§ **Dataset records**:
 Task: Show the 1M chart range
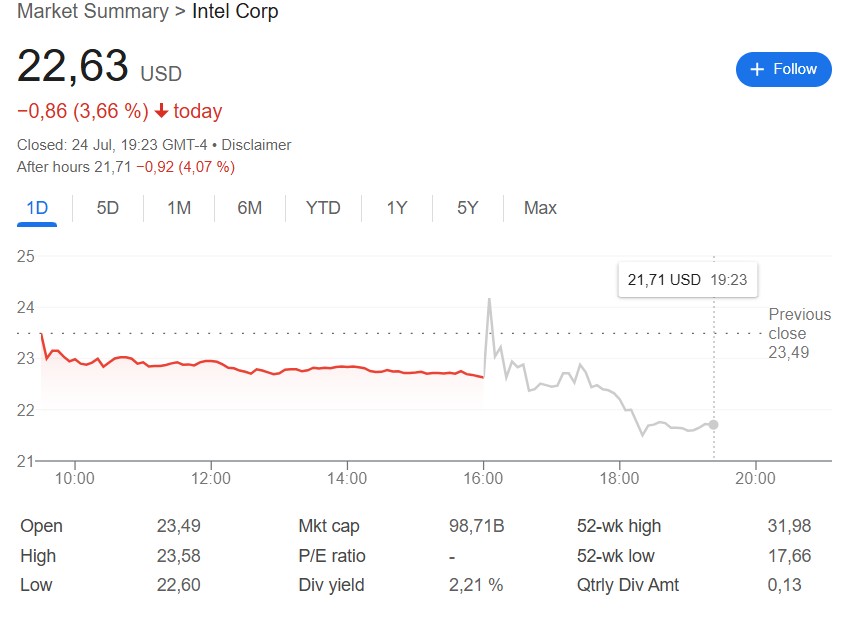(179, 208)
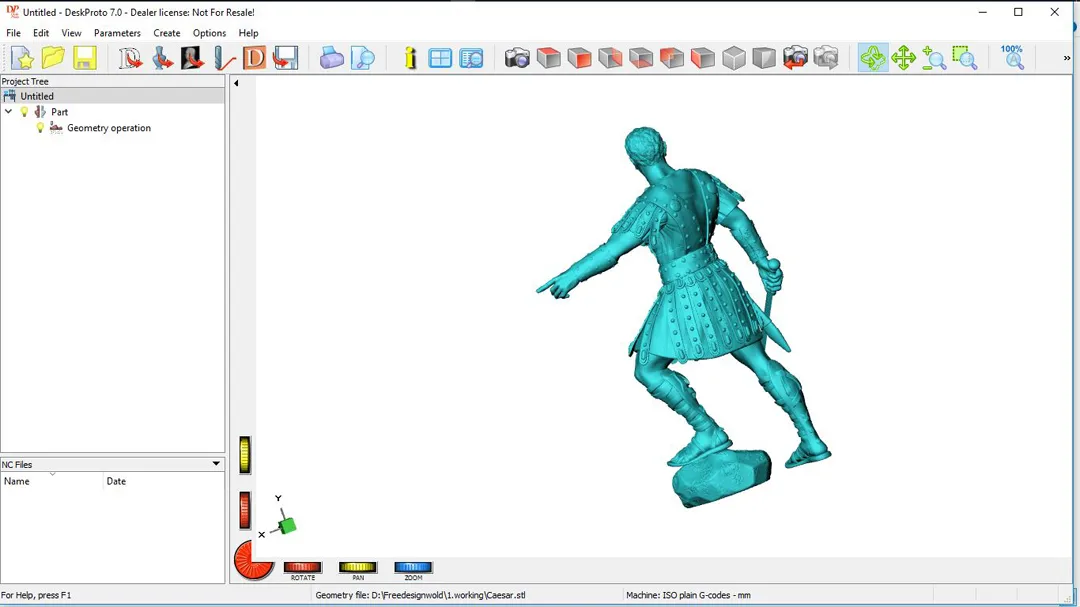Toggle the green mouse rotation mode button
The image size is (1080, 607).
click(x=873, y=58)
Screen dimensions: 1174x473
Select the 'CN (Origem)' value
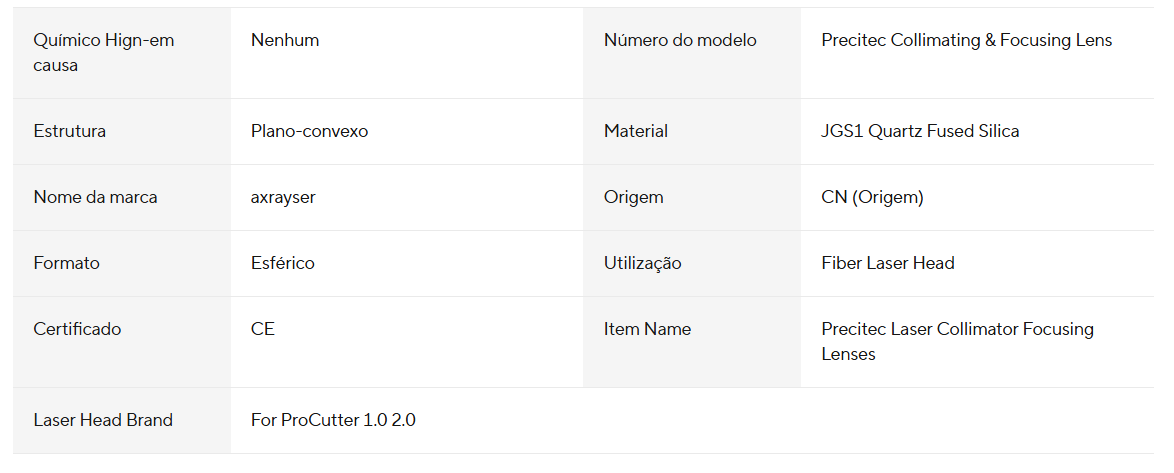(x=872, y=198)
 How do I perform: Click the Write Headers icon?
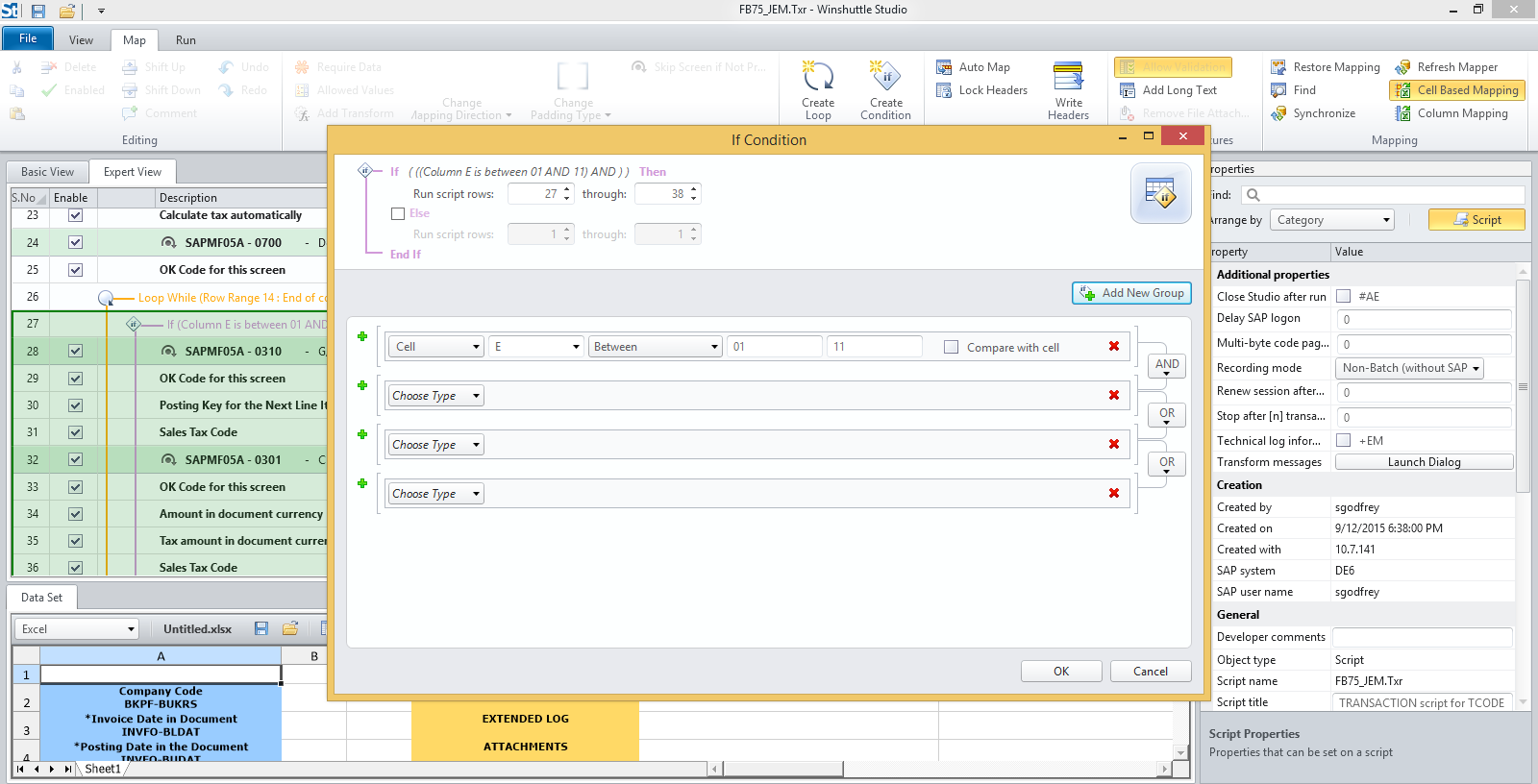pyautogui.click(x=1068, y=77)
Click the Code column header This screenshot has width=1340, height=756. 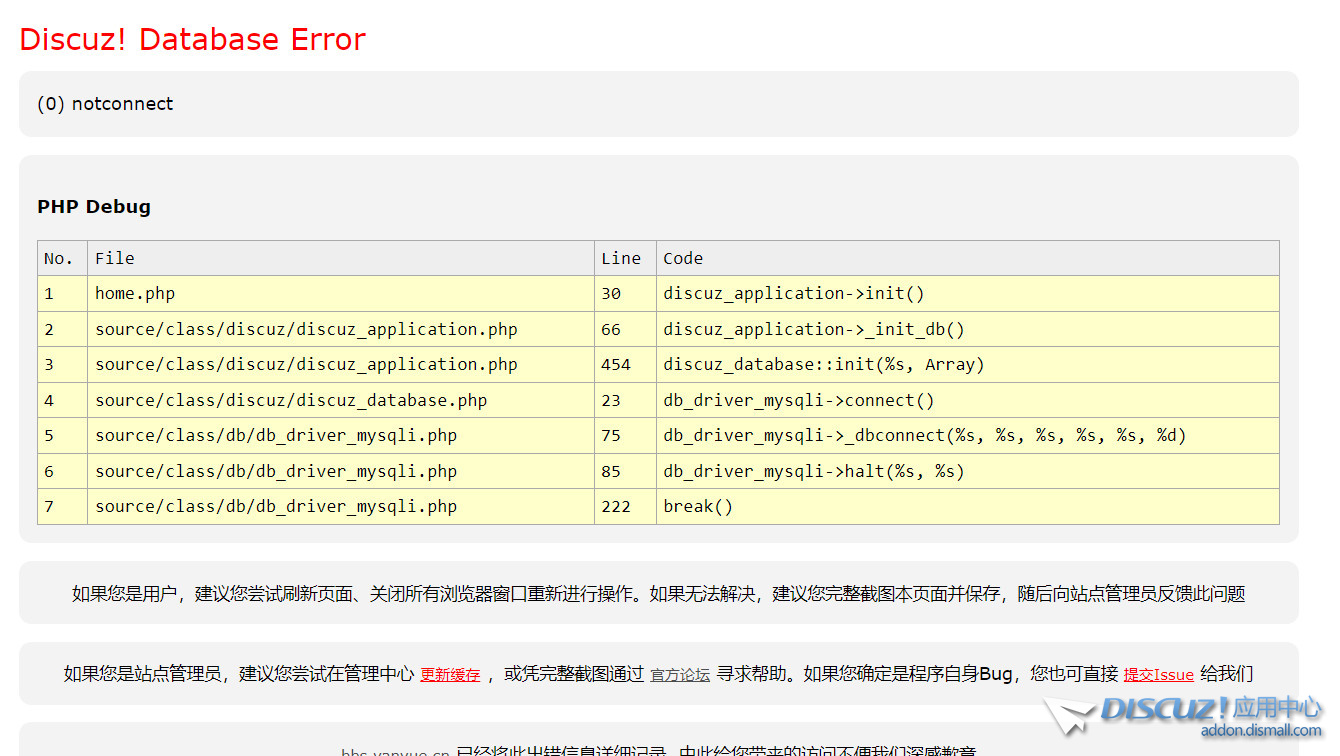point(683,258)

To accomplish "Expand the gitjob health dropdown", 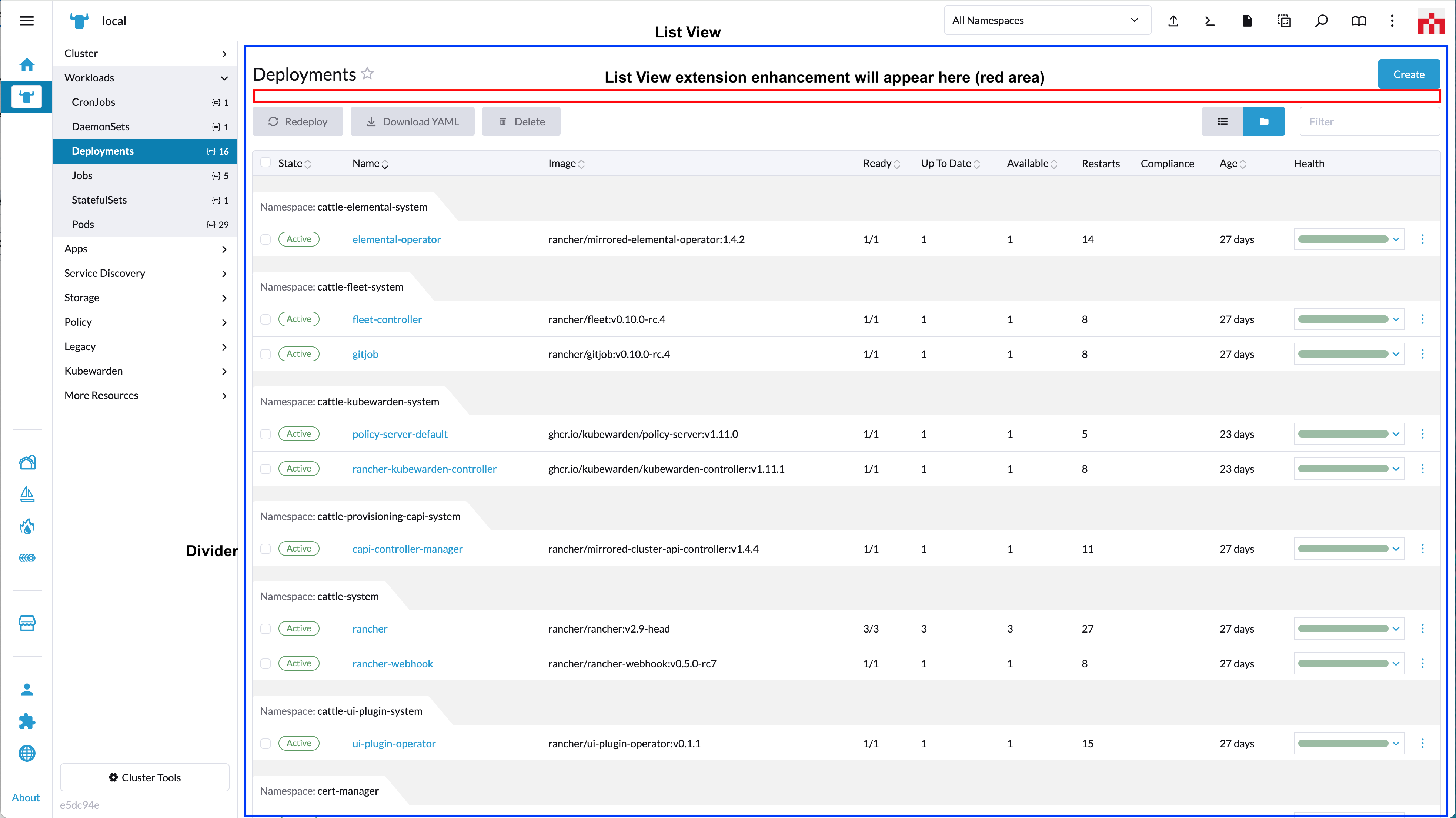I will (x=1396, y=354).
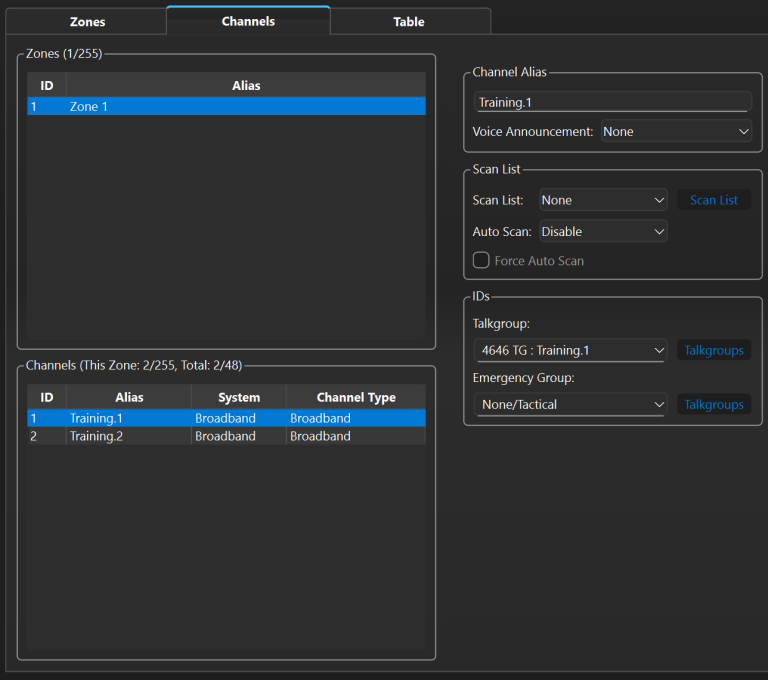
Task: Switch to the Zones tab
Action: point(87,21)
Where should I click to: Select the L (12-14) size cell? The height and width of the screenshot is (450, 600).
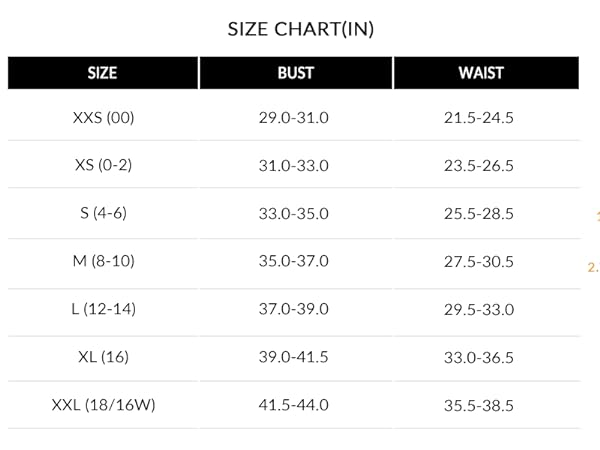[x=103, y=309]
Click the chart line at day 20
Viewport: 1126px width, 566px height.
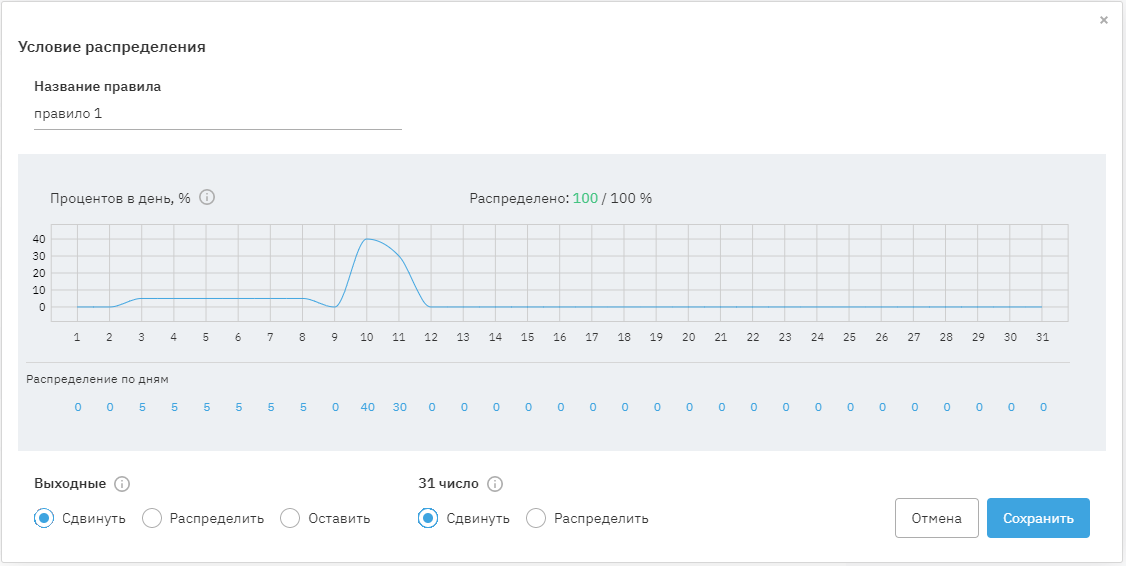(688, 307)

§ **Task statement**:
Reproduce exactly, with nothing added, the lines from the line with "Click the chart line at day 20" through the end of the entries above; pictures are to be left out.

§ **Response to this task**:
Click the chart line at day 20
Viewport: 1126px width, 566px height.
(688, 307)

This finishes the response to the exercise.